Assassination attempts
On December 14, 2003, General Musharraf survived an assassination attempt when a powerful bomb went off minutes after his highly-guarded convoy crossed a bridge in Rawalpindi. It was the third such attempt during his four-year rule. 11 days later, on December 25, 2003, two suicide bombers tried to assassinate Musharraf, but their car bombs failed to kill the president; 16 others nearby died instead. Musharraf escaped with only a cracked windshield on his car. It was suspected that the attacks were carried out by al-Qaeda-linked terrorists – al-Qaeda second-in-command Ayman al-Zawahiri had publicly called for his assassination. It has been reported that Amjad Hussain Farooqi is suspected of being the mastermind behind these attempts, and there has been an extensive manhunt for him.

Elections during Musharraf’s administration
On 12 May 2000, the Supreme Court of Pakistan ordered Musharraf to hold national elections by 12 October 2002, Elections for local governments took place in 2001. Elections for the national and provincial legislatures were held in October 2002, with no party winning a majority. In November 2002, Musharraf handed over certain powers to the newly elected Parliament. The National Assembly elected Mir Zafarullah Khan Jamali as Prime Minister of Pakistan, who in turn appointed his own cabinet.
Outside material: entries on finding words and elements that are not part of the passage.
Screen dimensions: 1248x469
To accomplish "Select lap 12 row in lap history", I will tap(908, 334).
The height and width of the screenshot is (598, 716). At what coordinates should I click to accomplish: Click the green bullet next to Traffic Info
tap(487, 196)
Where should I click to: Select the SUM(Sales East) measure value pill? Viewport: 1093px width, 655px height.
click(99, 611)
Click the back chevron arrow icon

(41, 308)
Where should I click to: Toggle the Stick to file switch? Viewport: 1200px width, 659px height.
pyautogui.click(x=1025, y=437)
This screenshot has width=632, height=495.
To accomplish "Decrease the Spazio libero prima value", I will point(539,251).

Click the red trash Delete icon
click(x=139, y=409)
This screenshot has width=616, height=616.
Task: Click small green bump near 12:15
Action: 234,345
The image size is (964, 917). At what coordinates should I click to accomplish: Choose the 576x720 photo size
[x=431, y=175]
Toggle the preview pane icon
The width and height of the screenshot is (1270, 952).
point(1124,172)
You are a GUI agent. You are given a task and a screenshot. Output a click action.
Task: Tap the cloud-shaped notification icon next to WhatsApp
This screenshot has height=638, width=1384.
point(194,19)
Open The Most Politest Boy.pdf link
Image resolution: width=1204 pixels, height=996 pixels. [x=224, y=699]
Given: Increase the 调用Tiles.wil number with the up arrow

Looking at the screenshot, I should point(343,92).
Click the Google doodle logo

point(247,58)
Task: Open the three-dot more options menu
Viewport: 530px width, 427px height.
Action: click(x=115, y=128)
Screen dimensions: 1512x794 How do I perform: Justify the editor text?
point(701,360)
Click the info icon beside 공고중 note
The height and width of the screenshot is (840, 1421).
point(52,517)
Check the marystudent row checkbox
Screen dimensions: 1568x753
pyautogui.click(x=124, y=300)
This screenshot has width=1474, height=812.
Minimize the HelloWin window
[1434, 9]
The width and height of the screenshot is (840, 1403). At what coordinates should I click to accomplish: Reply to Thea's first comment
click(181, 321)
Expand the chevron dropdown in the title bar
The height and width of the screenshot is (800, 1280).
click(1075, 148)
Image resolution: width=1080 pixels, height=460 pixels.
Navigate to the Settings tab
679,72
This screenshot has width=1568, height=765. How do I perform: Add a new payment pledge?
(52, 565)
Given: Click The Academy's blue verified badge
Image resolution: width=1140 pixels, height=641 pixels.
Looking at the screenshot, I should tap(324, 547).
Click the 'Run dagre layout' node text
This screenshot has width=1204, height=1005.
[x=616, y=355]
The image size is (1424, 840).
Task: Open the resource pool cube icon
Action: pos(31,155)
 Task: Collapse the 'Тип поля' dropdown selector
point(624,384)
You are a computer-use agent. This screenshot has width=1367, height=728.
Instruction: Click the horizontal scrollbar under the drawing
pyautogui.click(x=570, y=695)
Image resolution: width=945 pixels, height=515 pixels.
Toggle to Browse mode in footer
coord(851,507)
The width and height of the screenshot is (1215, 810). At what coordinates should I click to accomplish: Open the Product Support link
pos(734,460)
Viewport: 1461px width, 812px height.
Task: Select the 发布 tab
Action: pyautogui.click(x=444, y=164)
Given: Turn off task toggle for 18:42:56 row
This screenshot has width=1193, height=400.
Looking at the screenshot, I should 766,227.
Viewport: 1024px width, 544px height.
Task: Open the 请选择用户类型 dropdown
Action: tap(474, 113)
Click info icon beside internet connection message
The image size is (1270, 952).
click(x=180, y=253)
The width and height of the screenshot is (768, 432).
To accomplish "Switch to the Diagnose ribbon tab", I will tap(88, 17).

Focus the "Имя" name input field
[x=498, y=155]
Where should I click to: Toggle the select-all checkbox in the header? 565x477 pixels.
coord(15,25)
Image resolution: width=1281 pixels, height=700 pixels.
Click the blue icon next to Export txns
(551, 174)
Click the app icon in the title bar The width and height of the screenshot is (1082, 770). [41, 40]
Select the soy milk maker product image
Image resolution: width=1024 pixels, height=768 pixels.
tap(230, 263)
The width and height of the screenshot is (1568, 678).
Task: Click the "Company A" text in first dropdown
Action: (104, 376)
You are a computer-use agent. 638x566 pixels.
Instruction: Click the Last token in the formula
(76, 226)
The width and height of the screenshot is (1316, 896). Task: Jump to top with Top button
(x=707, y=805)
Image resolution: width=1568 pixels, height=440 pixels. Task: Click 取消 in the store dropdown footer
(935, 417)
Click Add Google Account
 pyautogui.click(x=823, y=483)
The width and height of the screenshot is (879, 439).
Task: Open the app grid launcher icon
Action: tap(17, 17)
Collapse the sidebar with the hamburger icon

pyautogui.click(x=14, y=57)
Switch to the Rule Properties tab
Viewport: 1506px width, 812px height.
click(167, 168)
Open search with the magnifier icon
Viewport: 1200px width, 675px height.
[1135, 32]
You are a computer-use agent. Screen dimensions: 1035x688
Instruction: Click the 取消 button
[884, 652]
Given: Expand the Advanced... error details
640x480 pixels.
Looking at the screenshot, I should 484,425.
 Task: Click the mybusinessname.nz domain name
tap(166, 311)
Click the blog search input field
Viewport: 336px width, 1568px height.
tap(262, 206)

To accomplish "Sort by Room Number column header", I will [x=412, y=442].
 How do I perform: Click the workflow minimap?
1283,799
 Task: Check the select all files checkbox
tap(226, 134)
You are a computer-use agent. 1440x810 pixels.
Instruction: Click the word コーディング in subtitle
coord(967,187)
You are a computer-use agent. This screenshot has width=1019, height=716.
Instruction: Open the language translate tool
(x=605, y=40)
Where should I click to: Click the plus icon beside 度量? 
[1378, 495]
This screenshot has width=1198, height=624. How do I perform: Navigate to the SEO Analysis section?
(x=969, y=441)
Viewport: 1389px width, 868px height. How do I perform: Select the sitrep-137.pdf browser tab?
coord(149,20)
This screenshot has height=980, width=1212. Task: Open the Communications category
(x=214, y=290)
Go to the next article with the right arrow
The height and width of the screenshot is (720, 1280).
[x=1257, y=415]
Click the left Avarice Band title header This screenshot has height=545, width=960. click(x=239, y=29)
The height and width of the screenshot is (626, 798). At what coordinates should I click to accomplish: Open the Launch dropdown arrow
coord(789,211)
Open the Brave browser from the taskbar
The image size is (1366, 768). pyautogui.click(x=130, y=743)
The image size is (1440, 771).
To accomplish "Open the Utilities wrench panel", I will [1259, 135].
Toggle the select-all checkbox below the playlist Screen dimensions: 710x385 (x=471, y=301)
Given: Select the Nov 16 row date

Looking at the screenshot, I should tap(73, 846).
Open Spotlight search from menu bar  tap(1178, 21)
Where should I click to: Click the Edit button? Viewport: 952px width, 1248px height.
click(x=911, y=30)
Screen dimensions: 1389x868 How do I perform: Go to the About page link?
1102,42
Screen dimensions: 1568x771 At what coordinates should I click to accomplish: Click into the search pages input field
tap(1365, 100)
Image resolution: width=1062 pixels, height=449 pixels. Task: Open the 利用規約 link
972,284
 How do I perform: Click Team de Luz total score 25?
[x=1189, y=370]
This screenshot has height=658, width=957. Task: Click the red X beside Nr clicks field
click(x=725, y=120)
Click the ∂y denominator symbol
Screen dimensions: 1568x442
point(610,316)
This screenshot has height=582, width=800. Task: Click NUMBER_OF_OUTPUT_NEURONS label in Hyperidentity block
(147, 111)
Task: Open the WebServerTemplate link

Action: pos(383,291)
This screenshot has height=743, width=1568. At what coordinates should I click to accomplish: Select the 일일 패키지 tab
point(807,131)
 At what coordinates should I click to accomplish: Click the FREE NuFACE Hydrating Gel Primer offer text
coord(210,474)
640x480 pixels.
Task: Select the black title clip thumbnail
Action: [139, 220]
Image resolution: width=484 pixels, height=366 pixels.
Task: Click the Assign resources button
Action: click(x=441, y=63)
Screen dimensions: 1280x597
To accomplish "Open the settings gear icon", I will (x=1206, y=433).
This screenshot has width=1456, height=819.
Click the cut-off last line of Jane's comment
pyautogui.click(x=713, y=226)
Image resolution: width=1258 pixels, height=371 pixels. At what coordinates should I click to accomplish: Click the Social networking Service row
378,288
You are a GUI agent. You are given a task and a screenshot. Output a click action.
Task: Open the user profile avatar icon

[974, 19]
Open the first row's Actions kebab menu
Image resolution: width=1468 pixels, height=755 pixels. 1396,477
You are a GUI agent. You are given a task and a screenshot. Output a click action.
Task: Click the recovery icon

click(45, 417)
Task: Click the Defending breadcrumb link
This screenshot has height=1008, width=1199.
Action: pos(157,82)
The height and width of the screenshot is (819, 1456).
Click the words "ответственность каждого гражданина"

The General;Pervez Musharraf

On January 1, 2004 Musharraf won a confidence vote in the Electoral College of Pakistan, consisting of both houses of Parliament and the four provincial assemblies. Musharraf received 658 out of 1170 votes, a 56% majority, but many opposition and Islamic members of parliament walked out to protest the vote. As a result of this vote, according to Article 41(8) of the Constitution of Pakistan, Musharraf was “deemed to be elected” to the office of President. His term now extends to 2007. While Musharraf’s 2002 referendum on his rule had been heavily criticized and dismissed by critics, his electoral-college victory has received much greater acceptance within and outside Pakistan.

Prime Minister Jamali resigned on 26 June 2004, and in his place the National Assembly elected Shaukat Aziz, a former Vice President of Citibank and head of Citibank Private Banking. The new government was mostly supportive of Musharraf, who remained President and Head of State in the new government. Musharraf continues to be the active executive of Pakistan, especially in foreign affairs.

Nuclear proliferation
After the disclosure of nuclear proliferation by Dr. Abdul Qadeer Khan, known as the father of Pakistan’s bomb, Musharraf denied knowledge of or participation by Pakistan’s government or army in this proliferation. Dr. Khan a national hero, was arrested, despite domestic criticism. Musharraf continues to enjoy the strong support of the White House and Defense Secretary Donald Rumsfeld. A.Q. Khan has been pardoned in exchange for cooperation in the investigation of his nuclear-proliferation network.

Peace overtures with India
Musharraf was Chief of Army Staff at the time of Pakistani incursions into the Indian-held disputed territory of Kashmir (Kargil sector), in the summer of 1999. Pakistani forces were ordered to retreat, some sources say, after huge pressure on the then Pakistani Prime Minister Nawaz Sharif from the American President, who feared the conflict could turn into a nuclear catastrophe. However, a book co-authored by ex-CENTCOM Commander in Chief, Anthony Zinni asserts that Musharraf was the voice of moderation who persuaded Sharif to withdraw.

In the middle of 2004, Musharraf began a series of talks with India to solve the Kashmir dispute. Both India and Pakistan have the tactical capability to launch nuclear strikes on every major city within each others’ borders. The two countries are continuing to aggressively increase their nuclear capabilities by producing more nuclear weapons, and improving their missile technologies by routinely conducting tests of ever more sophisticated missiles.

Recent developments
Musharraf said he would prefer some kind of “international guarantees” for implementation of any pact reached with India on the Kashmir issue, which he wants to be settled in a year’s time. In July of 2005, he started another wave of crackdown of people perceived to be extremists within the country.